### Exercise instructions
Write out exactly, excluding pictures, the lines from the one containing "Click the AA-Bid tab label" through the end of the data, both included.

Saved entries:
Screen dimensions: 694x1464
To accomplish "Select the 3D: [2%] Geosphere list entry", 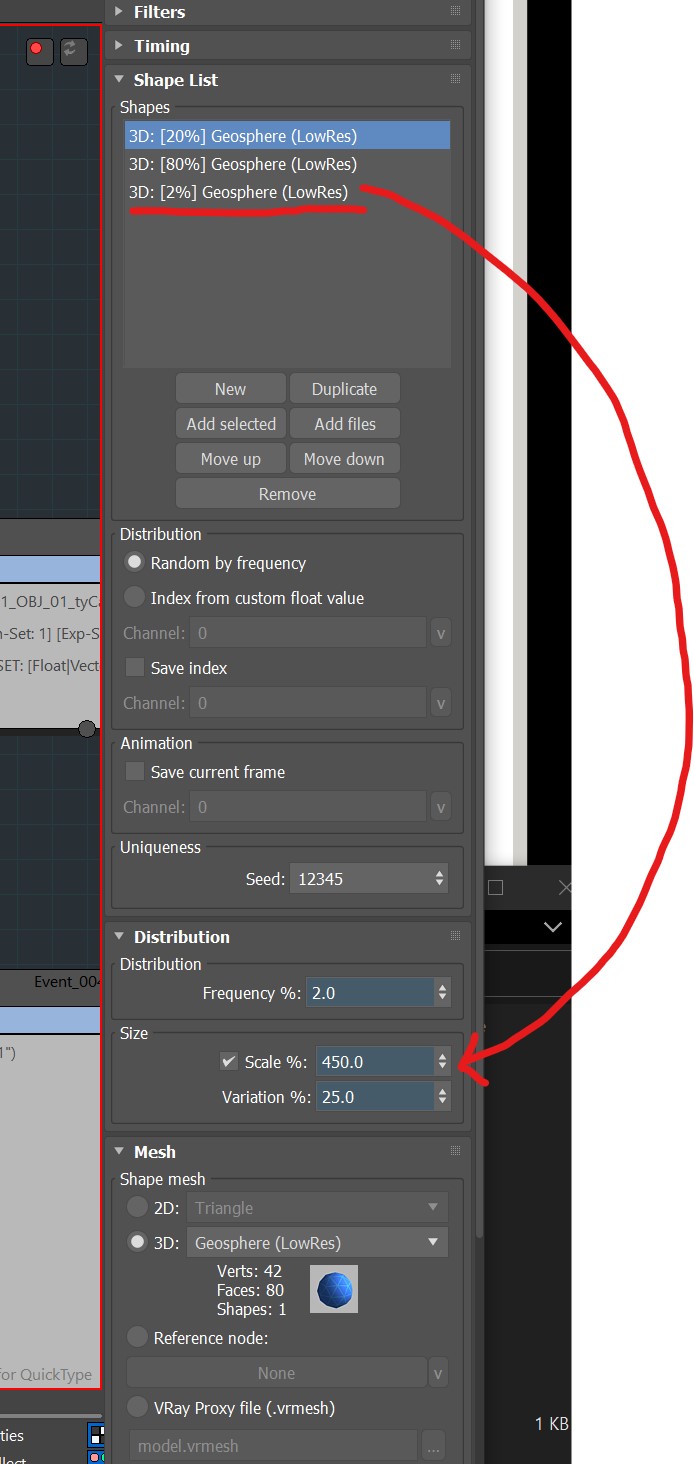I will coord(239,193).
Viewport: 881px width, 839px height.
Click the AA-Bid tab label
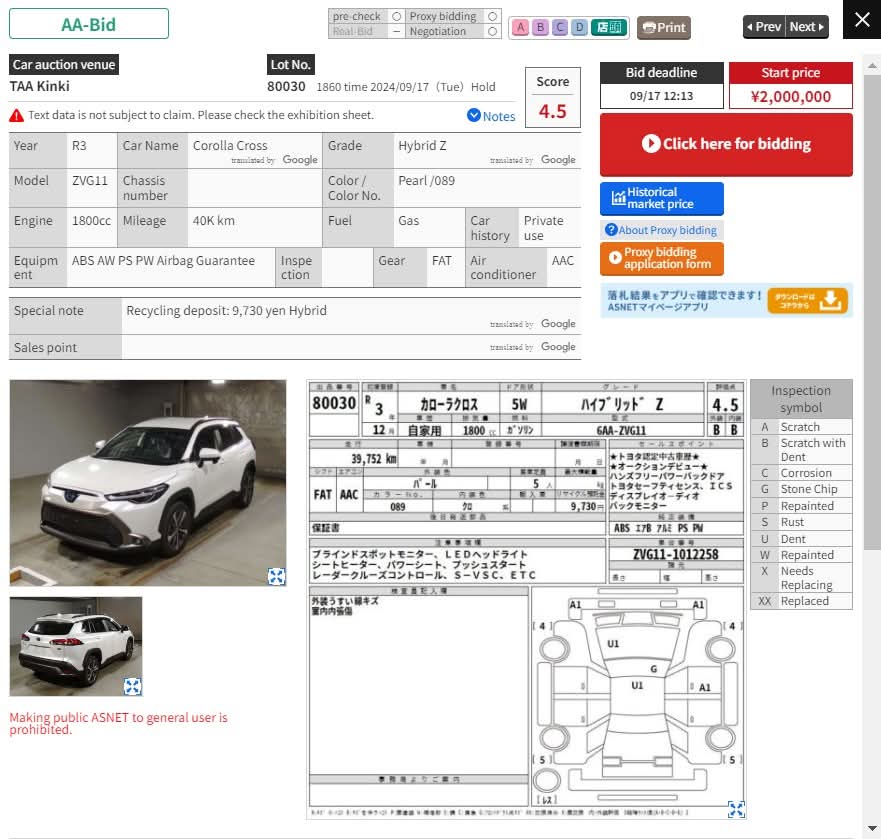pyautogui.click(x=89, y=24)
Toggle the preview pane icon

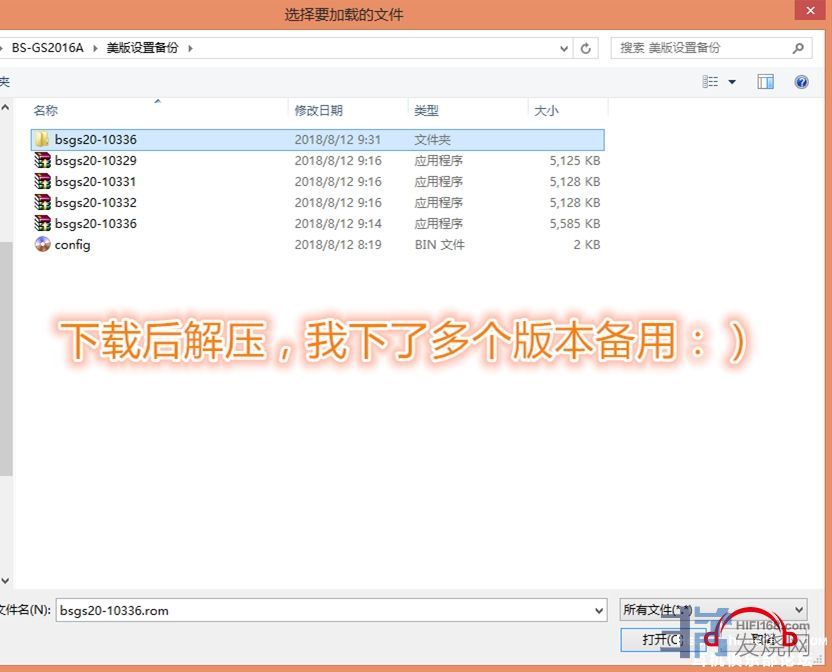click(765, 82)
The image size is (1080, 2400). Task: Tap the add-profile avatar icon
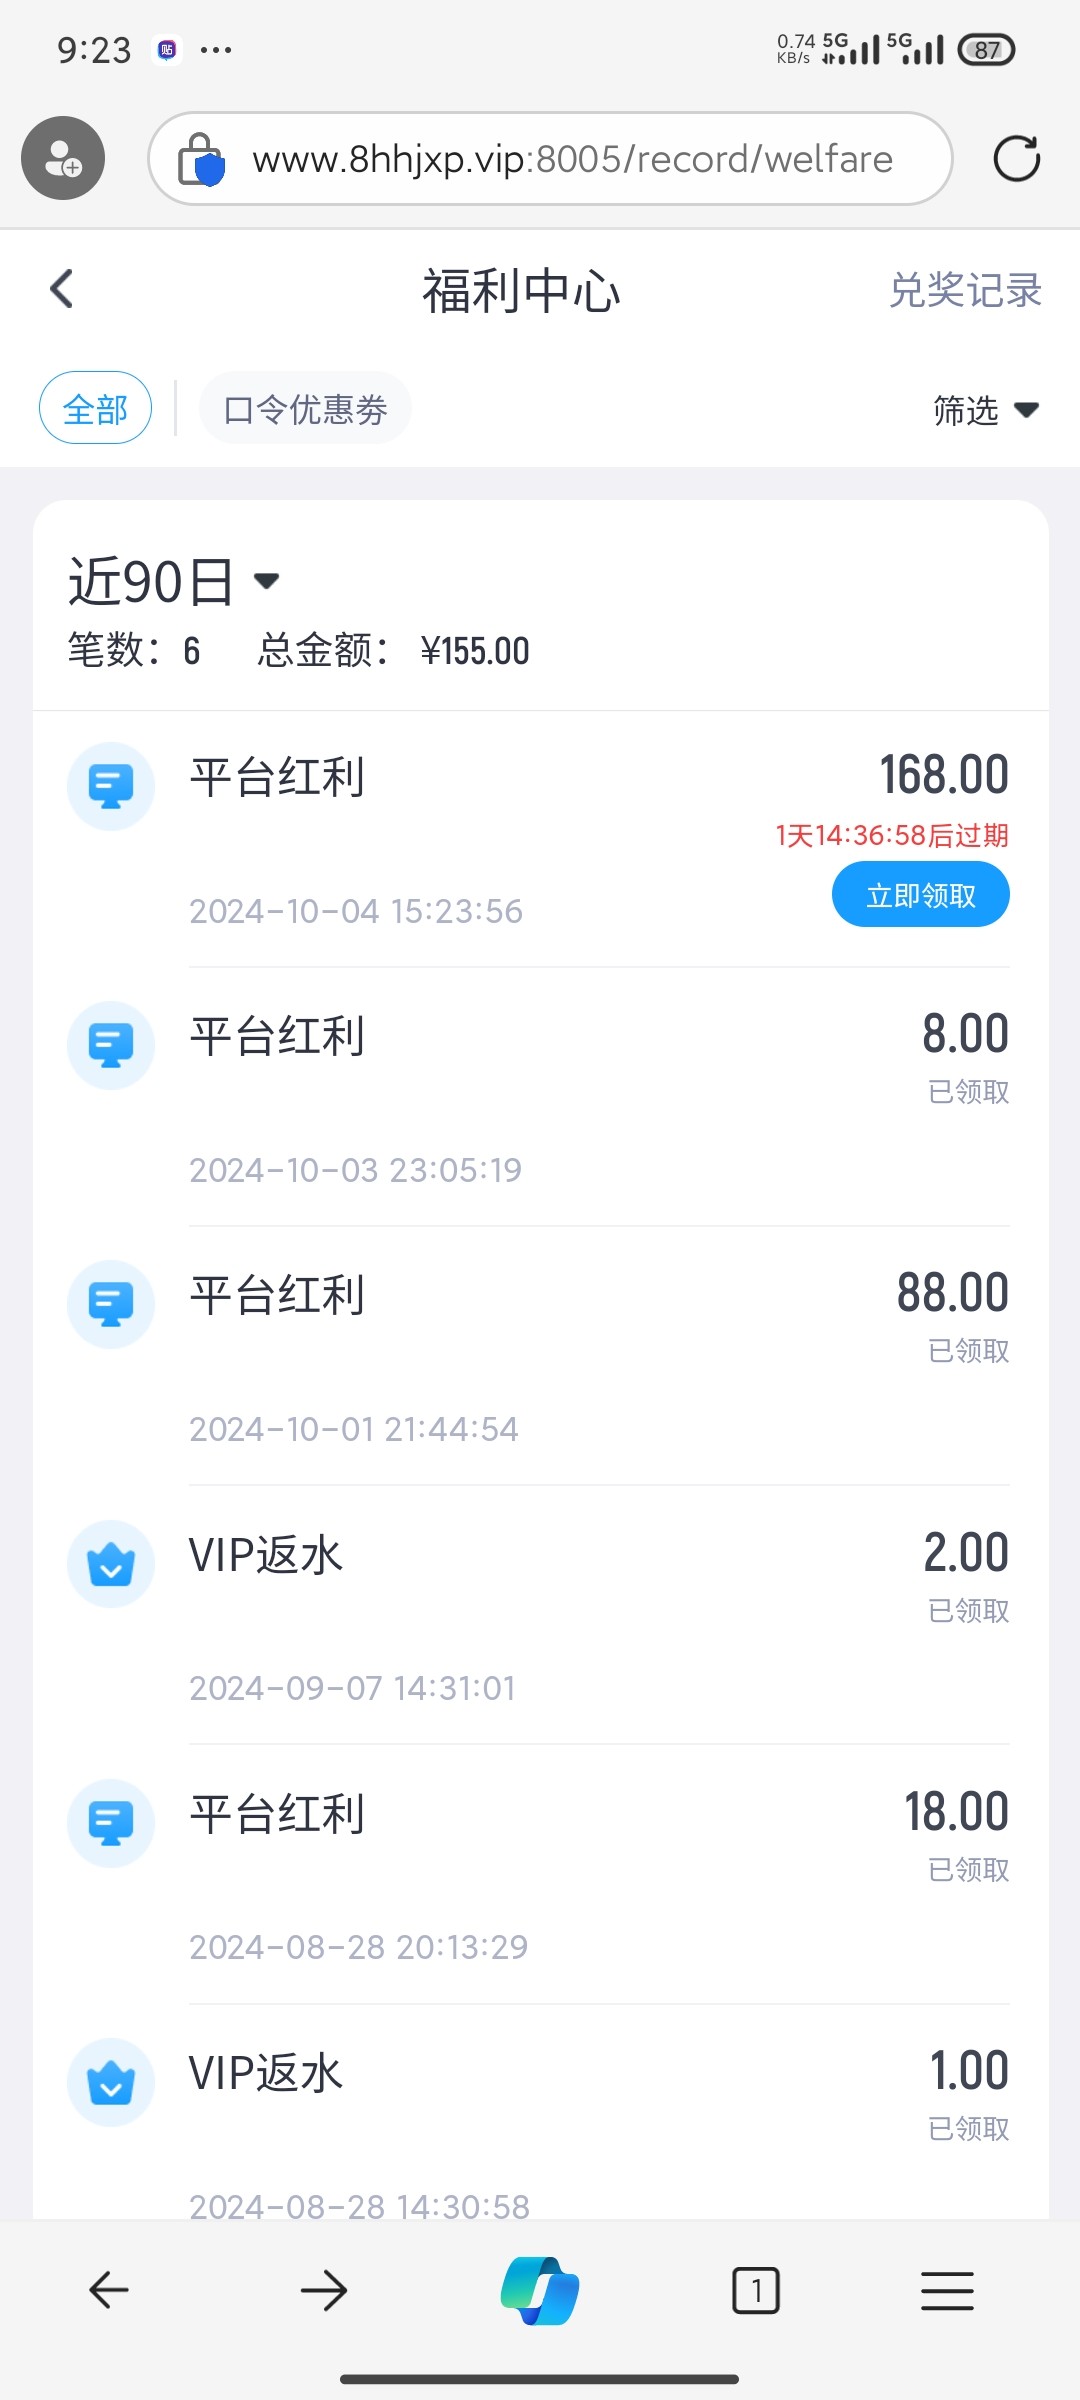point(63,158)
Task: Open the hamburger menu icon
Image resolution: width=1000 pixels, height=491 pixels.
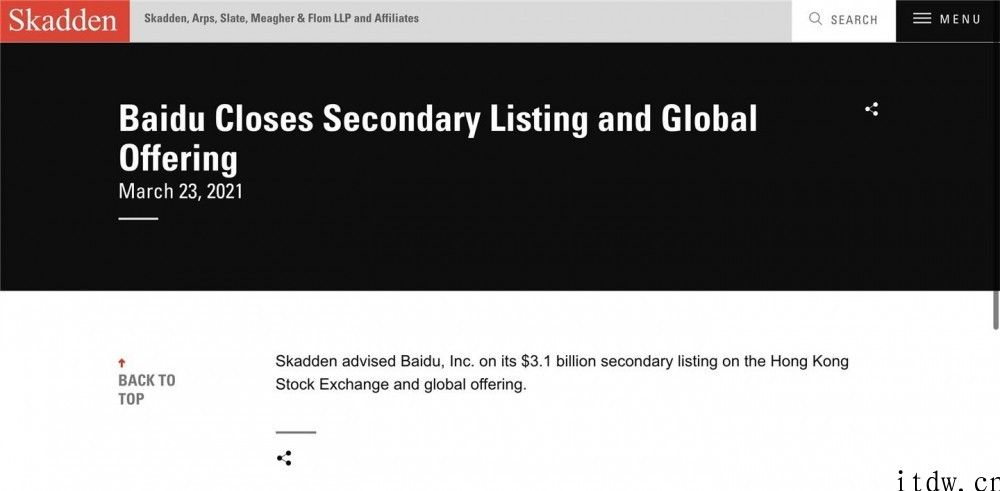Action: pyautogui.click(x=922, y=19)
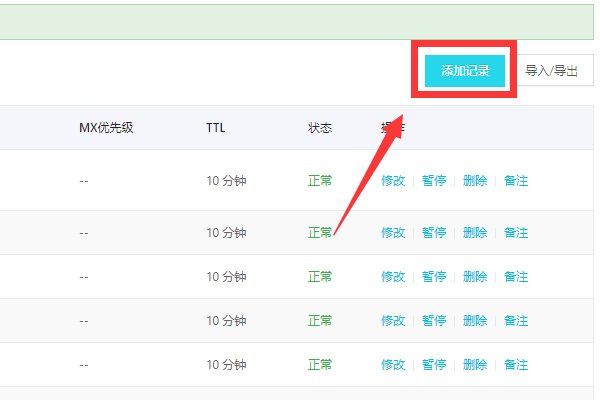This screenshot has height=400, width=600.
Task: Pause the third record via 暂停
Action: click(434, 277)
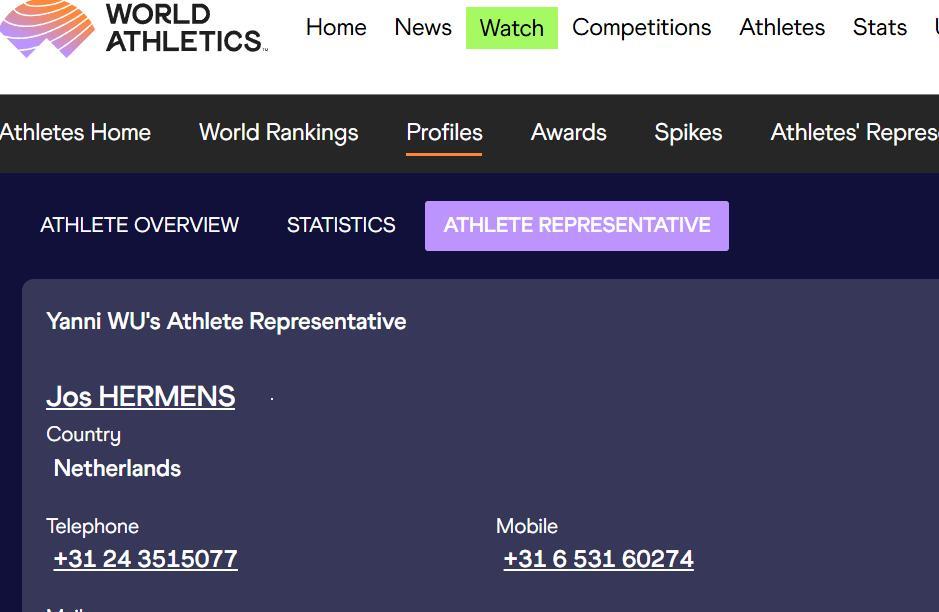Click the World Athletics logo
This screenshot has width=939, height=612.
[x=135, y=27]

### Output
Click the AA-Bid tab label
pyautogui.click(x=89, y=24)
Toggle the preview pane icon

click(765, 82)
The image size is (1080, 2400). Task: Tap the add-profile avatar icon
point(63,158)
Task: Open the hamburger menu icon
Image resolution: width=1000 pixels, height=491 pixels.
Action: pyautogui.click(x=922, y=19)
This screenshot has height=400, width=600.
Task: Pause the third record via 暂停
Action: click(434, 277)
Click the World Athletics logo
This screenshot has width=939, height=612.
[x=135, y=27]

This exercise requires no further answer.